* START Passage shown *
FEBRUARY 11, 2014 : TUESDAY OF THE FIFTH WEEK IN ORDINARY TIME

Tuesday of the Fifth Week in Ordinary Time
Lectionary: 330

Solomon stood before the altar of the LORD
in the presence of the whole community of Israel,
and stretching forth his hands toward heaven,
he said, “LORD, God of Israel,
there is no God like you in heaven above or on earth below;
you keep your covenant of mercy with your servants
who are faithful to you with their whole heart.

“Can it indeed be that God dwells on earth?
If the heavens and the highest heavens cannot contain you,
how much less this temple which I have built!
Look kindly on the prayer and petition of your servant, O LORD, my God,
and listen to the cry of supplication which I, your servant,
utter before you this day.
May your eyes watch night and day over this temple,
the place where you have decreed you shall be honored;
may you heed the prayer which I, your servant, offer in this place.
Listen to the petitions of your servant and of your people Israel
which they offer in this place.
Listen from your heavenly dwelling and grant pardon.”
Responsorial Psalm PS 84:3, 4, 5 AND 10, 11
R. (2) How lovely is your dwelling place, Lord, mighty God!
My soul yearns and pines
for the courts of the LORD.
My heart and my flesh
cry out for the living God.
R. How lovely is your dwelling place, Lord, mighty God!
Even the sparrow finds a home,
and the swallow a nest
in which she puts her young—
Your altars, O LORD of hosts,
my king and my God!
R. How lovely is your dwelling place, Lord, mighty God!
Blessed they who dwell in your house!
continually they praise you.
O God, behold our shield,
and look upon the face of your anointed.
R. How lovely is your dwelling place, Lord, mighty God!
* END Passage shown *
* START Material provided *
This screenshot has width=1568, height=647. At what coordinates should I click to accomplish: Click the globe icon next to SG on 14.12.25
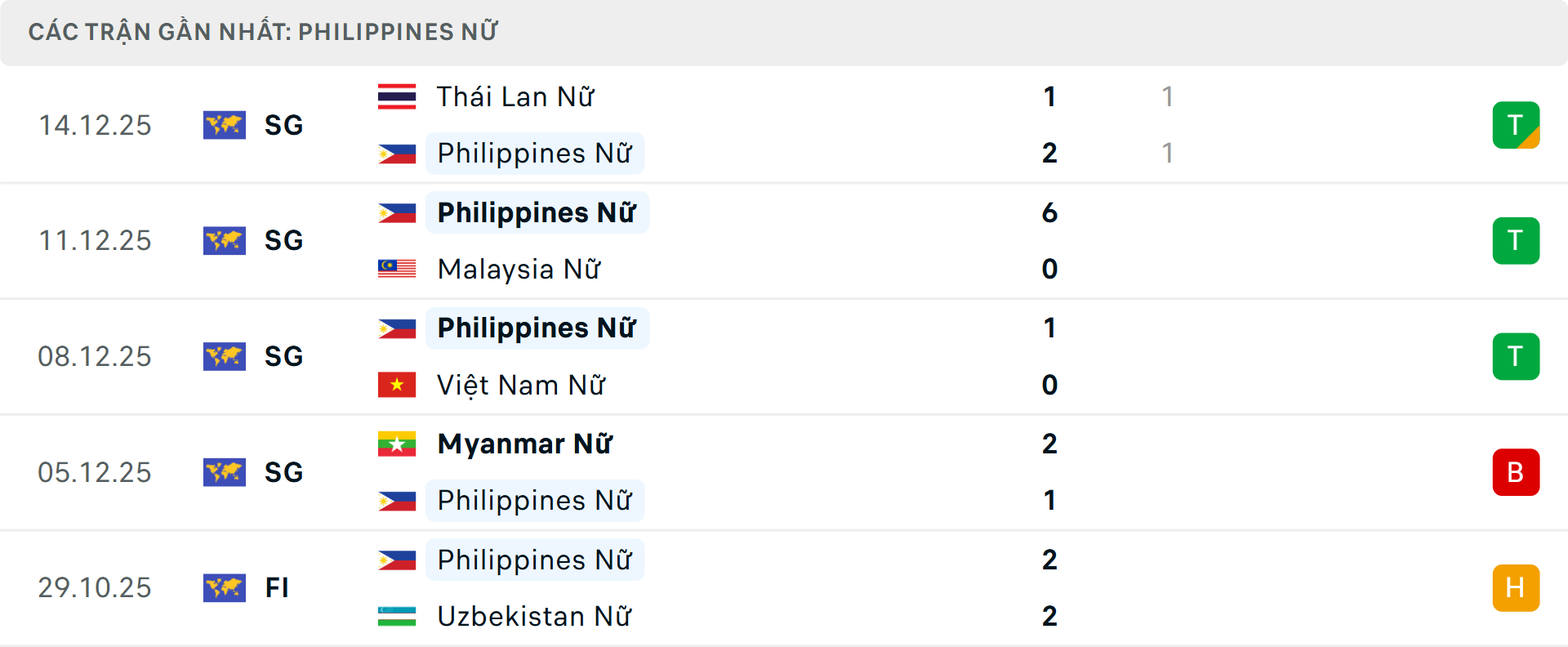(225, 125)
* END Material provided *
Tasks to perform:
a. Answer these about the liturgical reading, one line each:
(i) What lectionary number is listed?
(ii) Where did Solomon stand when he spoke?
(iii) In the psalm, what does the swallow find?
b. Transcribe the liturgical reading word for word, starting with "If the heavens" and going on through "(2) How lovely is your dwelling place, Lord, mighty God!".
c. Write the next part of the liturgical reading, picking up right after its last line.
You won't need the data to do any of this.

Responses to the tasks:
a.
(i) 330
(ii) Before the altar of the LORD, in the presence of the whole community of Israel
(iii) A nest in which she puts her young

b.
If the heavens and the highest heavens cannot contain you,
how much less this temple which I have built!
Look kindly on the prayer and petition of your servant, O LORD, my God,
and listen to the cry of supplication which I, your servant,
utter before you this day.
May your eyes watch night and day over this temple,
the place where you have decreed you shall be honored;
may you heed the prayer which I, your servant, offer in this place.
Listen to the petitions of your servant and of your people Israel
which they offer in this place.
Listen from your heavenly dwelling and grant pardon.”
Responsorial Psalm PS 84:3, 4, 5 AND 10, 11
R. (2) How lovely is your dwelling place, Lord, mighty God!

c.
I had rather one day in your courts
than a thousand elsewhere;
I had rather lie at the threshold of the house of my God
than dwell in the tents of the wicked.
R. How lovely is your dwelling place, Lord, mighty God!
Gospel MK 7:1-13
When the Pharisees with some scribes who had come from Jerusalem
gathered around Jesus,
they observed that some of his disciples ate their meals
with unclean, that is, unwashed, hands.
(For the Pharisees and, in fact, all Jews,
do not eat without carefully washing their hands,
keeping the tradition of the elders.
And on coming from the marketplace
they do not eat without purifying themselves.
And there are many other things that they have traditionally observed,
the purification of cups and jugs and kettles and beds.)
So the Pharisees and scribes questioned him,
“Why do your disciples not follow the tradition of the elders
but instead eat a meal with unclean hands?”
He responded,
“Well did Isaiah prophesy about you hypocrites,
as it is written:

This people honors me with their lips,
but their hearts are far from me;
In vain do they worship me,
teaching as doctrines human precepts.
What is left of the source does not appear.